Hacker News new | ask | show | jobs
by currymj 2363 days ago
I would argue most machine learning papers that use public datasets have code available and are often also reproduced independently (sometimes just because of somebody's need to port between PyTorch/TensorFlow). Reproducibility is still a big problem in reinforcement learning, however.

People are definitely thinking carefully about issues of noise and quantization error. Low-precision or quantized neural networks are increasingly popular at both train and test time. And people deliberately introduce noise into neural networks for various reasons (dropout, robustness certificates) and then have to think about the effect on performance. Typically things are quite reproducible in these situations btw, for a given noise distribution.

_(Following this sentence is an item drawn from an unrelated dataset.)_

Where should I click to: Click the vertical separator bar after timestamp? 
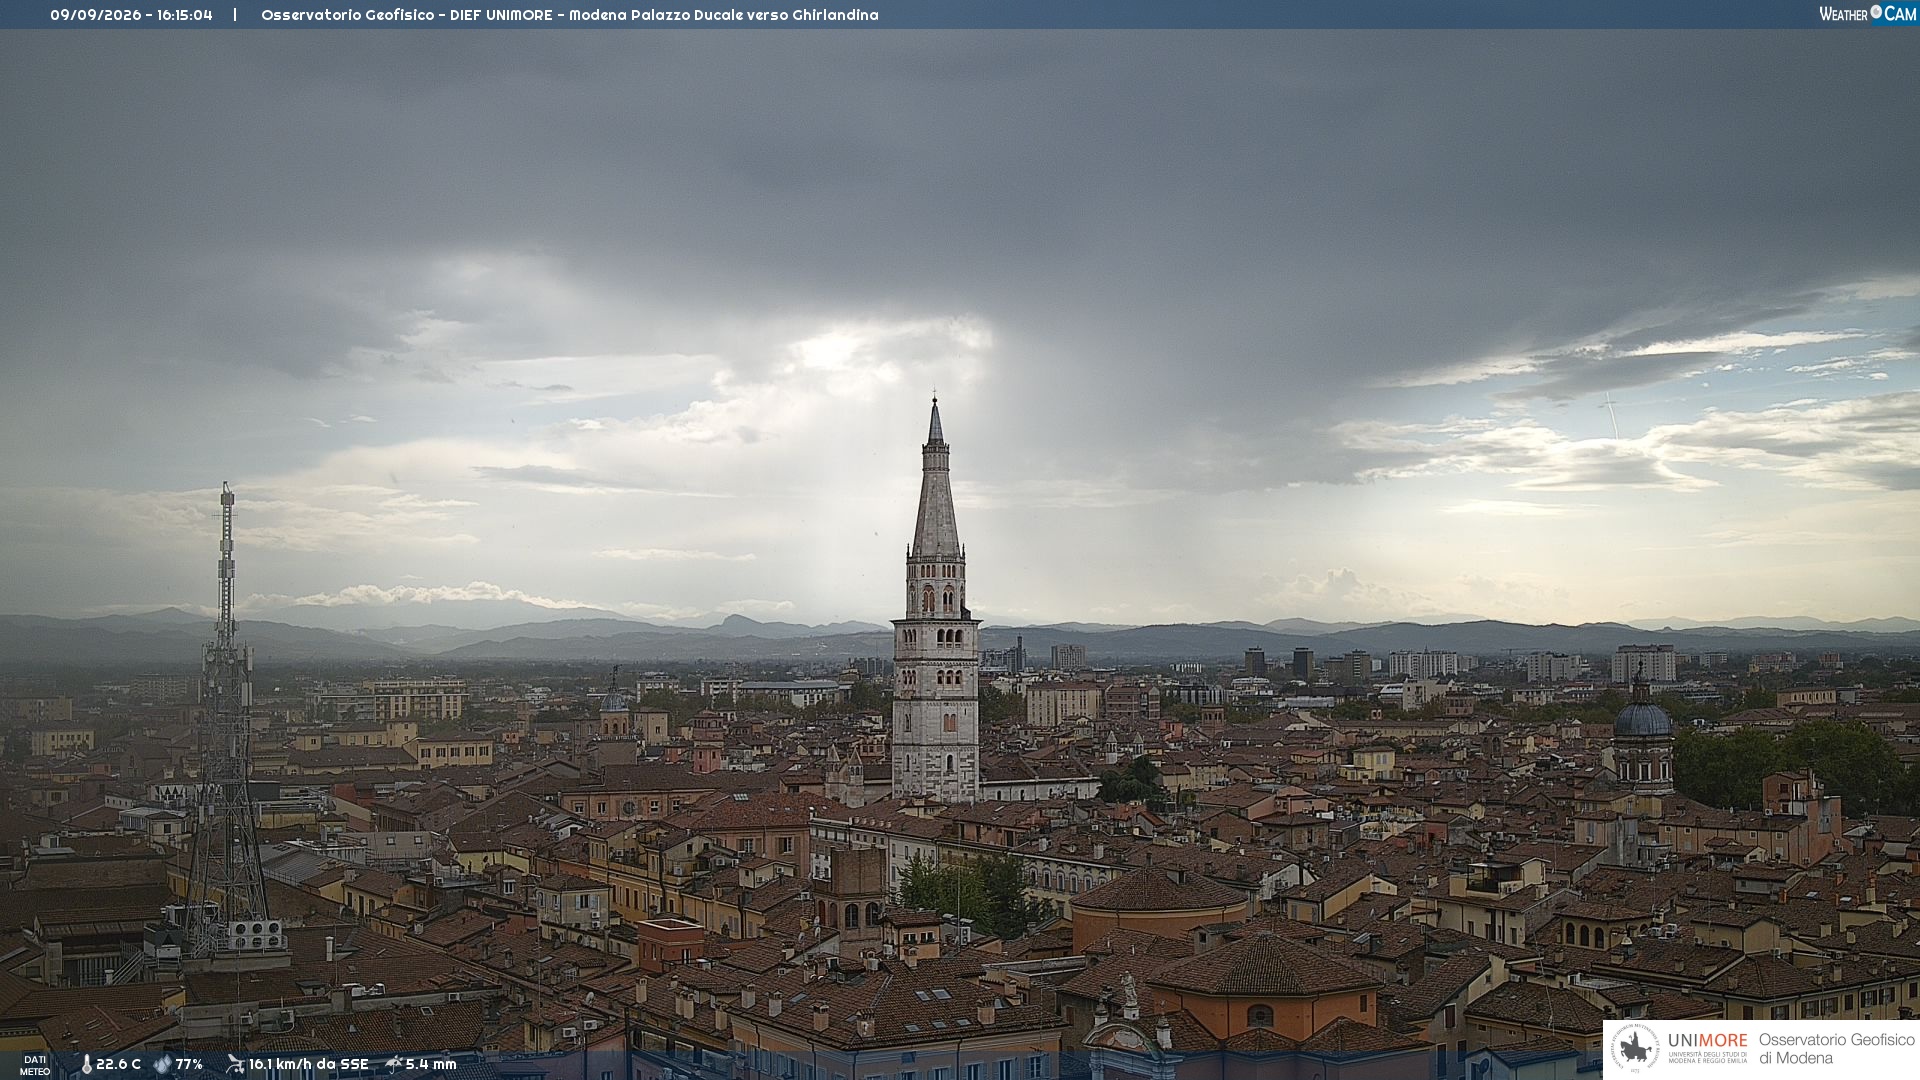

Re: canonicalization, the theoretical work on "neural tangent kernels" might be relevant.

1 comments

>I would argue most machine learning papers that use public datasets have code available and are often also reproduced independently

lol have you ever tried? i have several github issues on published models because i couldn't recreate that have responses like "i don't remember the parameters i used and we've moved on".

i’ve only run into stuff like that trying to get RL agents to train. Maybe GANs and other “hard to train” models are bad too idk. But generally things do actually seem to be reproducible.
>Maybe GANs and other “hard to train” models

yes GANs are definitely one of the places i've run into this but also with almost bog-standard resnets i've had issues.